[Task directions]:
Word for word, transcribe all the entries shown below.

Segment Start: Input

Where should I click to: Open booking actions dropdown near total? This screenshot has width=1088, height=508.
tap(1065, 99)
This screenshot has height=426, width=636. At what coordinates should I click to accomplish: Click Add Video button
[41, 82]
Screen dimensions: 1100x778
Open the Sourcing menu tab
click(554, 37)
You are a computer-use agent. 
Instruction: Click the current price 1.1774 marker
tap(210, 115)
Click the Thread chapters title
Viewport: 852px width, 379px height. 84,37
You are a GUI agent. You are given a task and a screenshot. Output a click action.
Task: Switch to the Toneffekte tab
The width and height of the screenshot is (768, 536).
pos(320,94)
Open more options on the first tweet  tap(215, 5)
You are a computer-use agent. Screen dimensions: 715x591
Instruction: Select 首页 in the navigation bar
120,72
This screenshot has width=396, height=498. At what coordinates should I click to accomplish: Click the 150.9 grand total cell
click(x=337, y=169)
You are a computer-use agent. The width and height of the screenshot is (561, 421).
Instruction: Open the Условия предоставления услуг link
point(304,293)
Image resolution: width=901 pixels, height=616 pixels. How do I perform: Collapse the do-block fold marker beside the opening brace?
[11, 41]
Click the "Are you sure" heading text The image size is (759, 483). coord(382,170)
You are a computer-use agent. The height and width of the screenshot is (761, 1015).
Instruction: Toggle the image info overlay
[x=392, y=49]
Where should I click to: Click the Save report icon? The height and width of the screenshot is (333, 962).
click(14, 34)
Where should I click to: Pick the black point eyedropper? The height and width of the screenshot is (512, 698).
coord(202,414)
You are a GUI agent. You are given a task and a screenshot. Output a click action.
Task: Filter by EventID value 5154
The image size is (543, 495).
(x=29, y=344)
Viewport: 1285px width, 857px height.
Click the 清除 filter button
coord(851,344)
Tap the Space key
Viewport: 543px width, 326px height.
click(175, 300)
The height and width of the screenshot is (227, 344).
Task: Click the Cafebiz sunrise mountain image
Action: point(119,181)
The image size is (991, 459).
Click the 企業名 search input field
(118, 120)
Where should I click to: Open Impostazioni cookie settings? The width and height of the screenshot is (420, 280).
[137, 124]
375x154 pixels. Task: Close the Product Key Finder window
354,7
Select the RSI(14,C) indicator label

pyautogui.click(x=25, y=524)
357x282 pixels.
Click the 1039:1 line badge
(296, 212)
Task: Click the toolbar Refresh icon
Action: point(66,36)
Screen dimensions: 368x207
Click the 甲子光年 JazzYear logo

Segment End: Input

[Problem solution]:
Where should I click to: Open booking actions dropdown near total? This screenshot has width=1088, height=508.
tap(1065, 99)
This screenshot has height=426, width=636. At what coordinates should I click to accomplish: Click Add Video button
[41, 82]
Screen dimensions: 1100x778
Open the Sourcing menu tab
click(554, 37)
You are a computer-use agent. 
Instruction: Click the current price 1.1774 marker
tap(210, 115)
Click the Thread chapters title
Viewport: 852px width, 379px height. 84,37
You are a GUI agent. You are given a task and a screenshot. Output a click action.
Task: Switch to the Toneffekte tab
The width and height of the screenshot is (768, 536).
pos(320,94)
Open more options on the first tweet  tap(215, 5)
You are a computer-use agent. Screen dimensions: 715x591
Instruction: Select 首页 in the navigation bar
120,72
This screenshot has width=396, height=498. At what coordinates should I click to accomplish: Click the 150.9 grand total cell
click(x=337, y=169)
You are a computer-use agent. The width and height of the screenshot is (561, 421).
Instruction: Open the Условия предоставления услуг link
point(304,293)
Image resolution: width=901 pixels, height=616 pixels. How do I perform: Collapse the do-block fold marker beside the opening brace?
[11, 41]
Click the "Are you sure" heading text The image size is (759, 483). coord(382,170)
You are a computer-use agent. The height and width of the screenshot is (761, 1015).
Instruction: Toggle the image info overlay
[x=392, y=49]
Where should I click to: Click the Save report icon? The height and width of the screenshot is (333, 962).
click(14, 34)
Where should I click to: Pick the black point eyedropper? The height and width of the screenshot is (512, 698).
coord(202,414)
You are a GUI agent. You are given a task and a screenshot. Output a click action.
Task: Filter by EventID value 5154
The image size is (543, 495).
(x=29, y=344)
Viewport: 1285px width, 857px height.
Click the 清除 filter button
coord(851,344)
Tap the Space key
Viewport: 543px width, 326px height.
click(175, 300)
The height and width of the screenshot is (227, 344).
Task: Click the Cafebiz sunrise mountain image
Action: point(119,181)
The image size is (991, 459).
Click the 企業名 search input field
(118, 120)
Where should I click to: Open Impostazioni cookie settings? The width and height of the screenshot is (420, 280).
[137, 124]
375x154 pixels. Task: Close the Product Key Finder window
354,7
Select the RSI(14,C) indicator label

pyautogui.click(x=25, y=524)
357x282 pixels.
Click the 1039:1 line badge
(296, 212)
Task: Click the toolbar Refresh icon
Action: point(66,36)
Screen dimensions: 368x207
Click the 甲子光年 JazzYear logo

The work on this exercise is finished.